Today is Friday before Pose Ponder’s week off. Normally I would give you an “index” post collecting related previous writing on a topic. I’m going to skip it this time. Y’all should go outside and spend time in the sunshine, fresh air, and blooms of Spring! (Unless you’re in the tropics or southern hemisphere, of course.)
But here is something to think about in terms of major leaps in the evolution of life on earth.
The human tendency is to focus on the evolution of vertebrates, or mammals (versus the dinosaurs, oh my!), or human evolution and ancestral precursors (who has Neanderthal DNA?), or consciousness (“the universe observes itself”), or intelligence, now including AI. But there were other evolutionary leaps even more profound. Some of them even managed to change the climatic composition of the whole planet (ahem), like in the Great Oxidation Event. These fundamental biological changes were at the cellular level.

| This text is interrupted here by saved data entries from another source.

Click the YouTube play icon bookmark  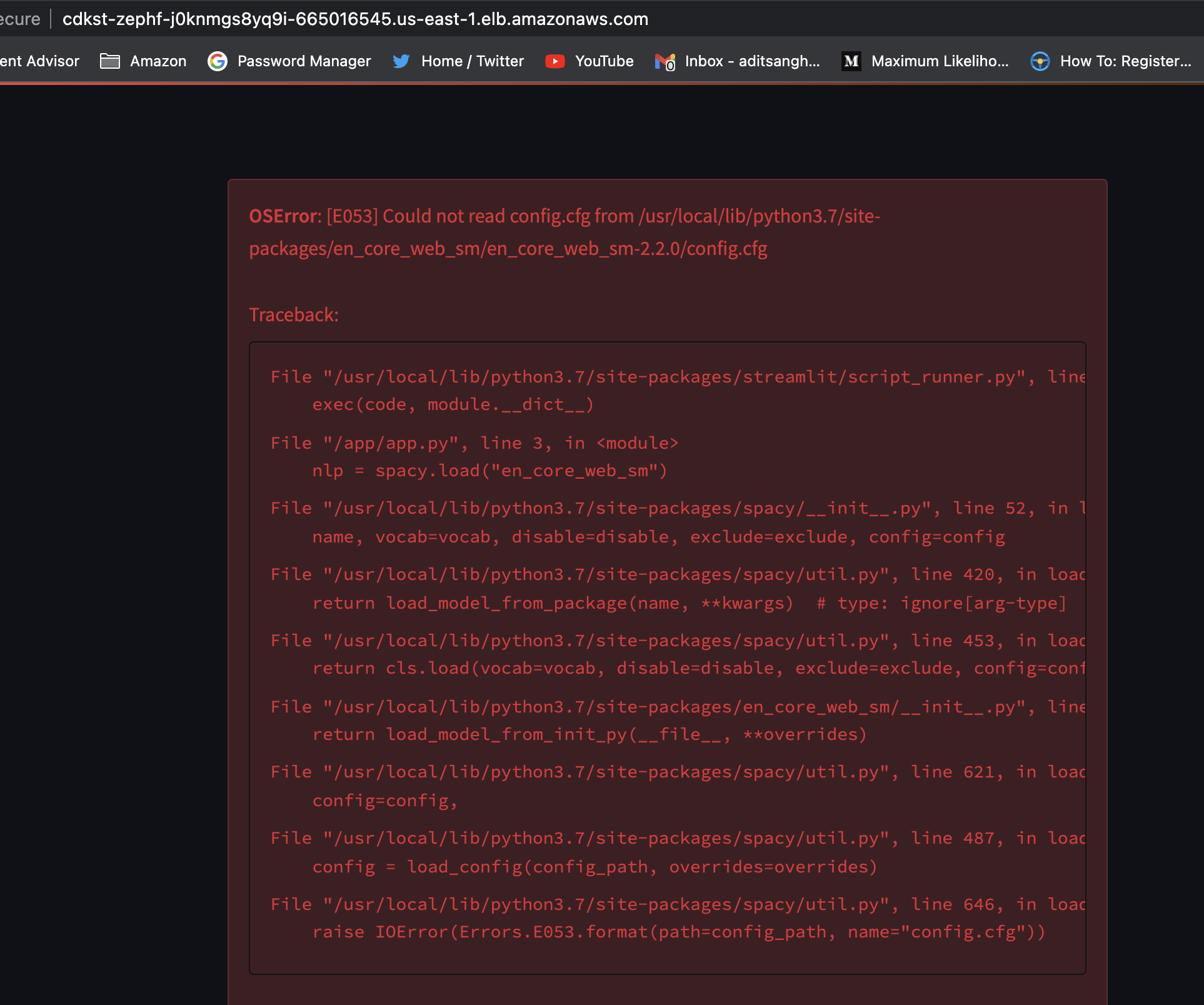tap(554, 61)
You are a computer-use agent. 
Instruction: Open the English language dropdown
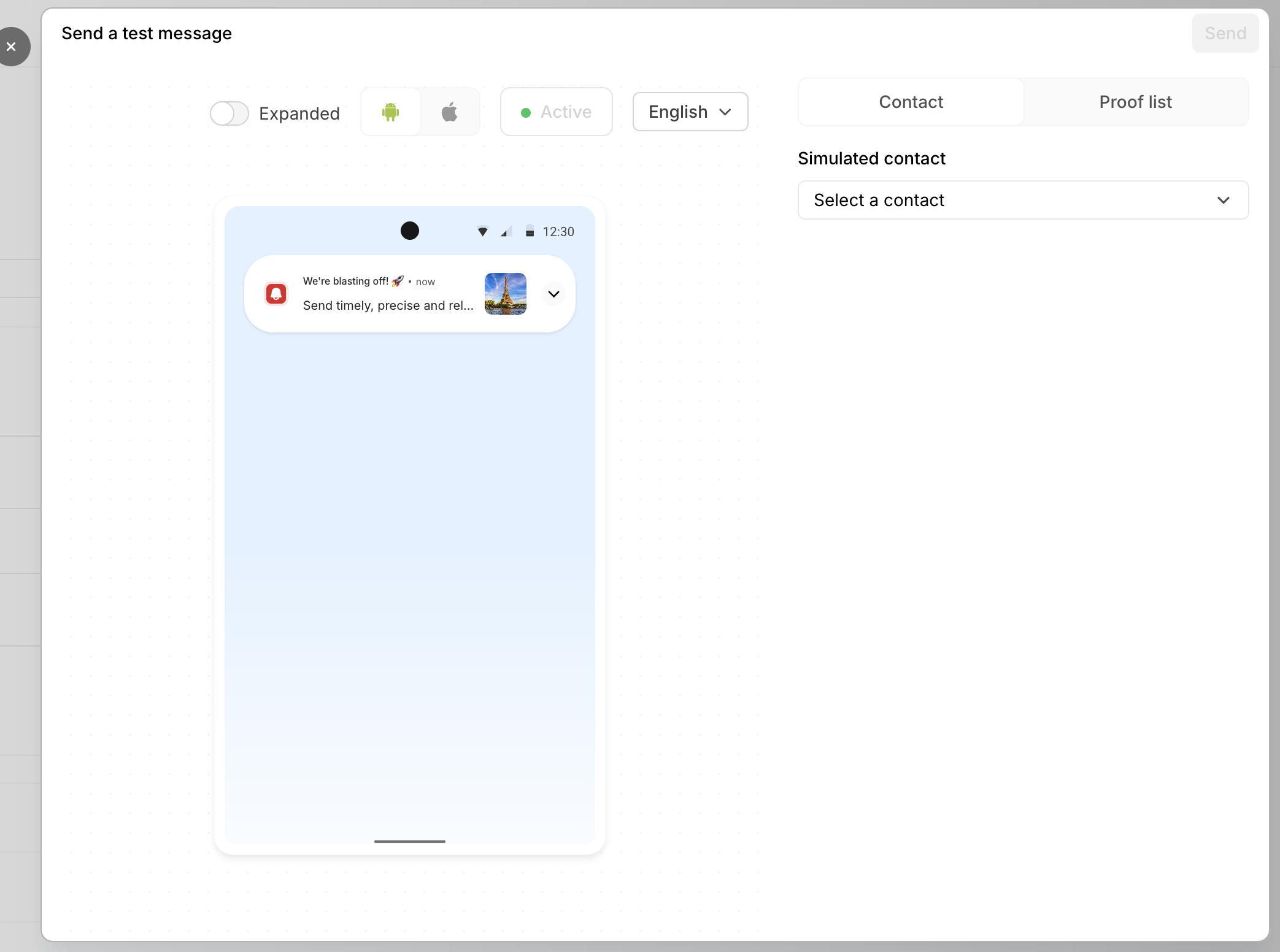pos(690,112)
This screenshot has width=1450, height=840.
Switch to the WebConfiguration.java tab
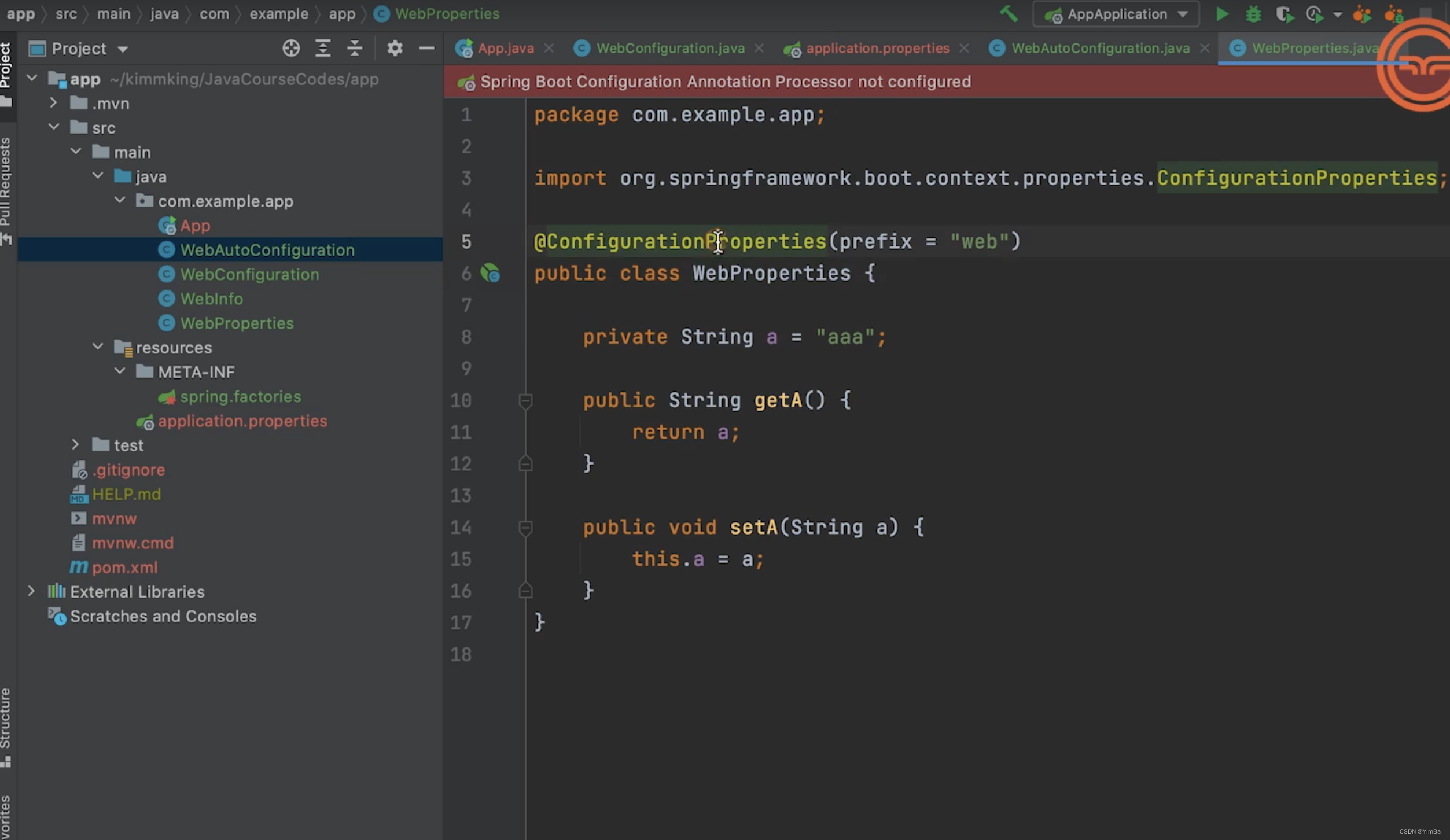(x=669, y=48)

Evolutionary leaps of this type — when an external organism internalizes to become an organelle — have only been known to happen twice in earth’s history: with mitochondria and chloroplasts.

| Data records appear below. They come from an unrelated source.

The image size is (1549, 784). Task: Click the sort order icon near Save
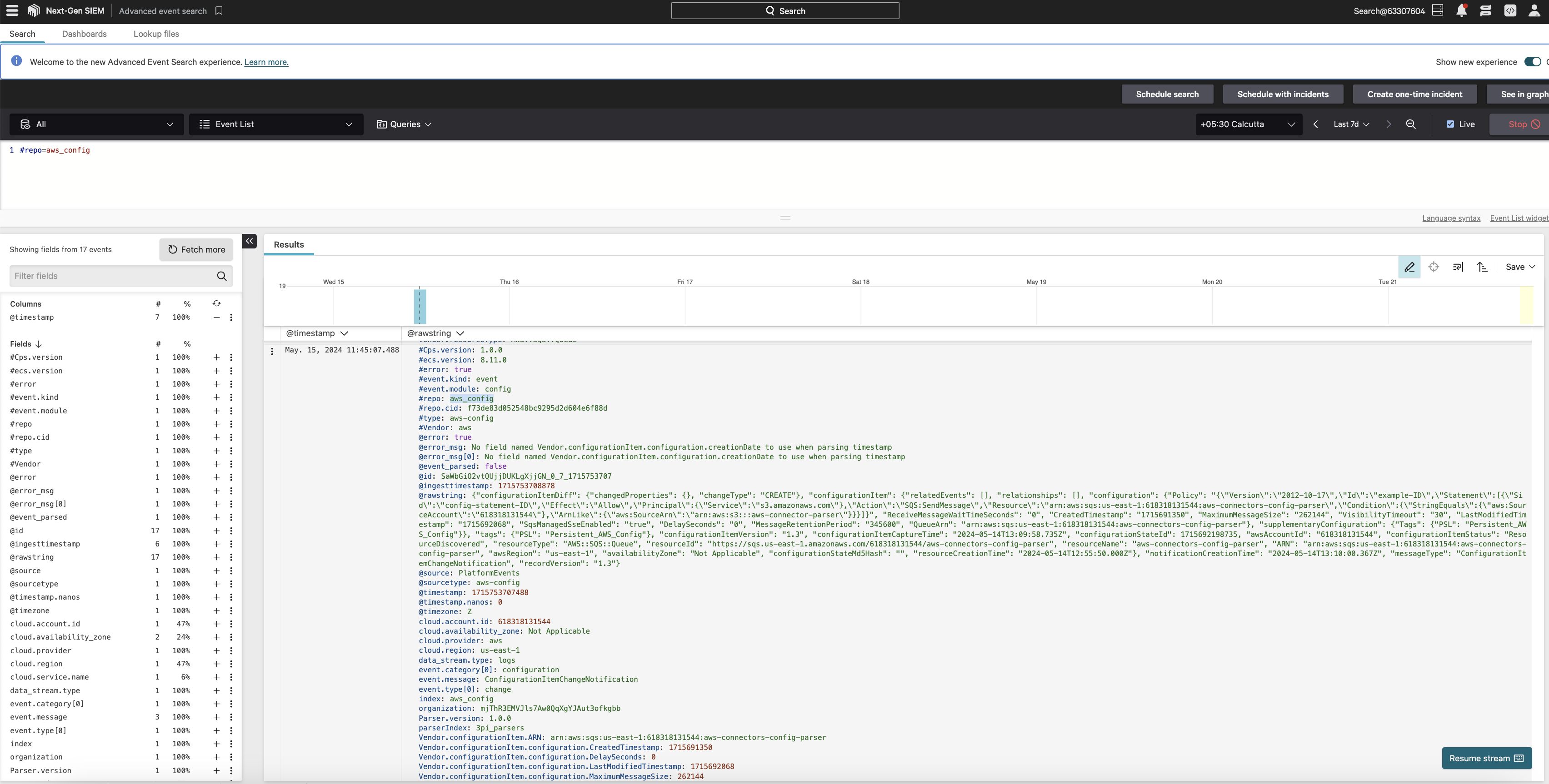1482,267
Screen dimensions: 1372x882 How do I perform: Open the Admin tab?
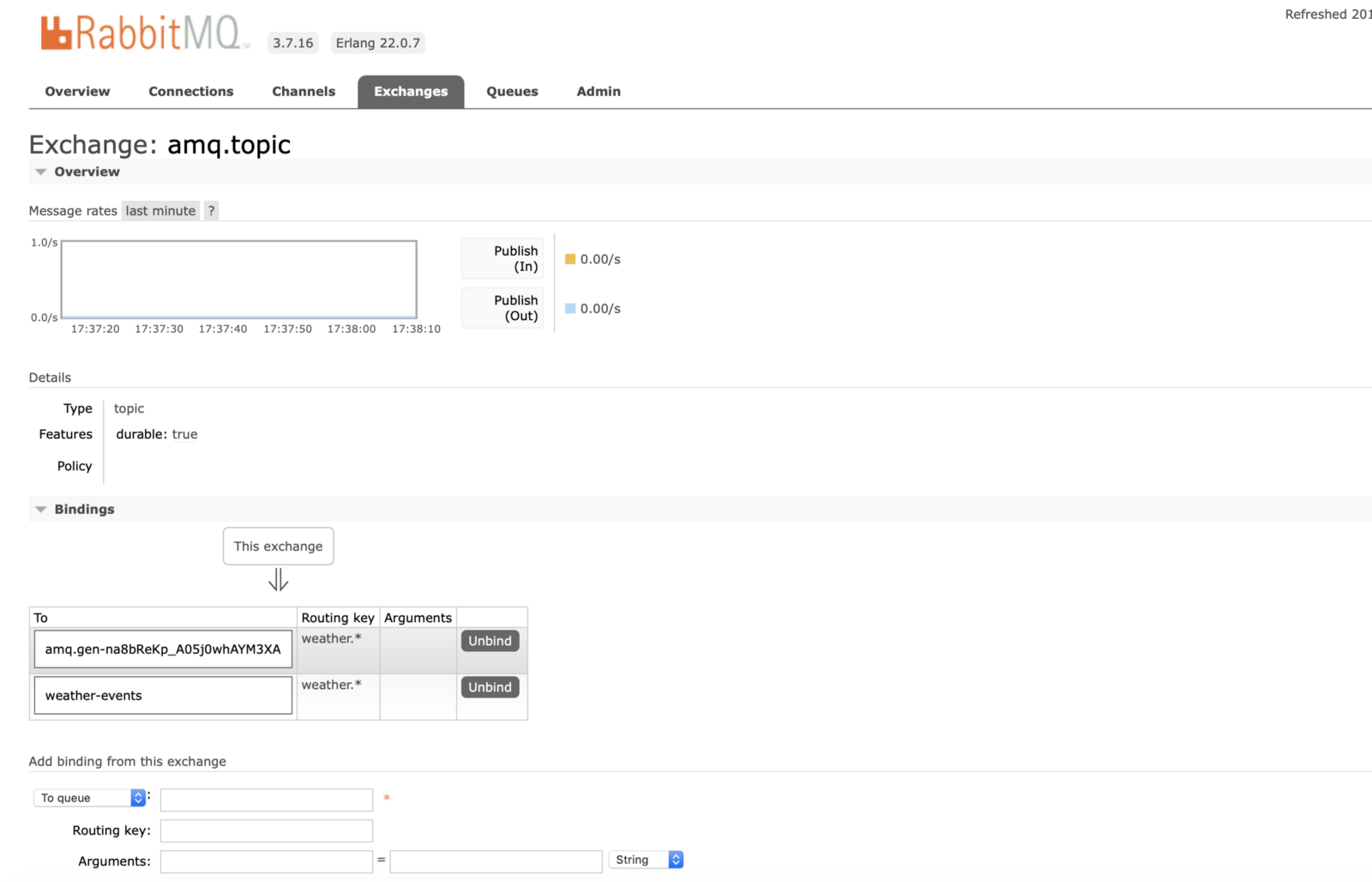pyautogui.click(x=598, y=91)
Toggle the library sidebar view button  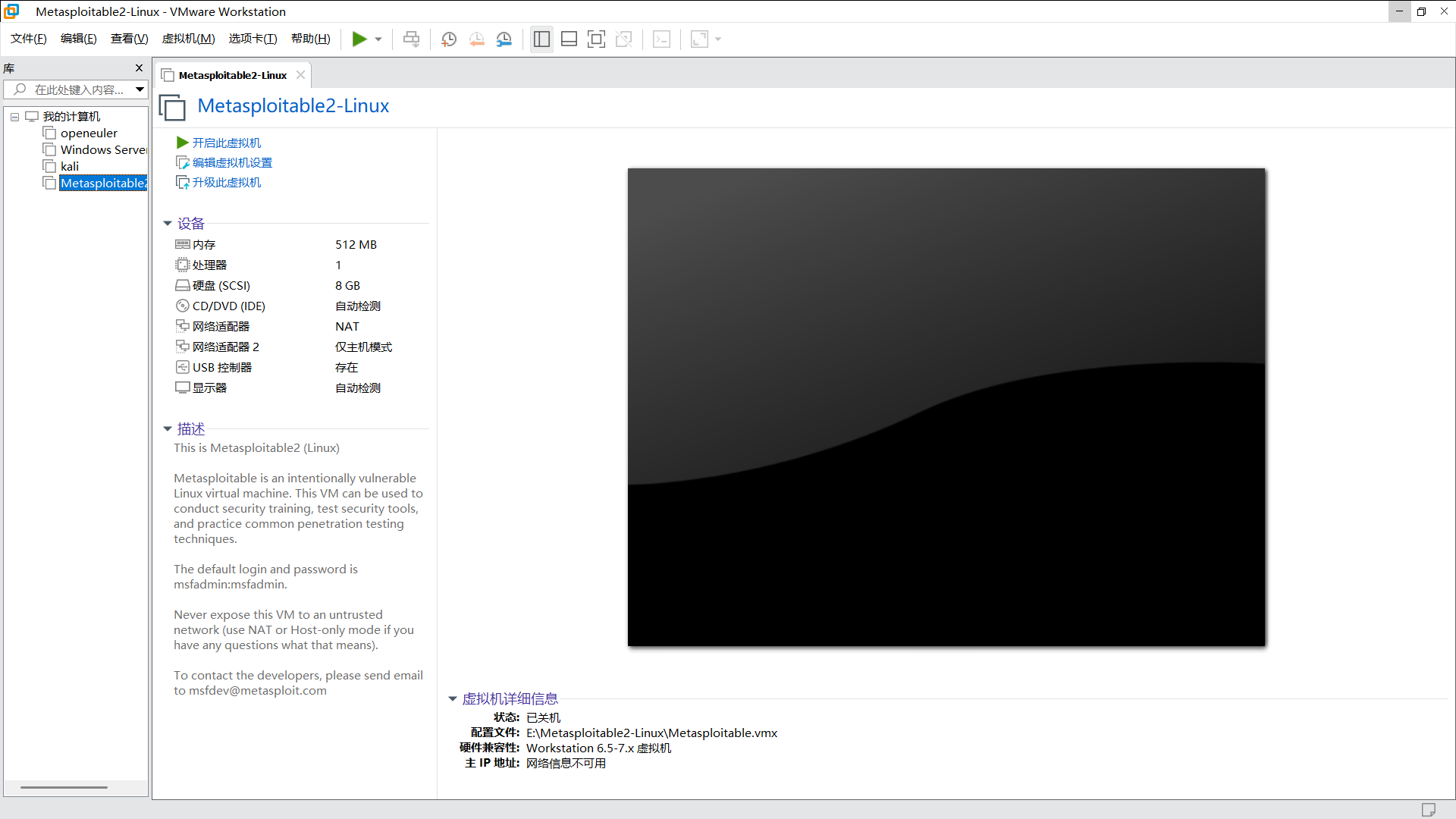click(x=541, y=39)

Scientists have now discovered a third case.
This is pretty crazy: Two lifeforms merge in once-in-a-billion-years evolutionary event (newatlas.com)
Scientists have discovered that it’s happening again. A species of algae called Braarudosphaera bigelowii was found to have engulfed a cyanobacterium that lets them do something that algae, and plants in general, can’t normally do – "fixing" nitrogen straight from the air, and combining it with other elements to create more useful compounds.
Nitrogen is a key nutrient, and normally plants and algae get theirs through symbiotic relationships with bacteria that remain separate. At first it was thought that B. bigelowii had hooked up this kind of situation with a bacterium called UCYN-A, but on closer inspection, scientists discovered that the two have gotten far more intimate.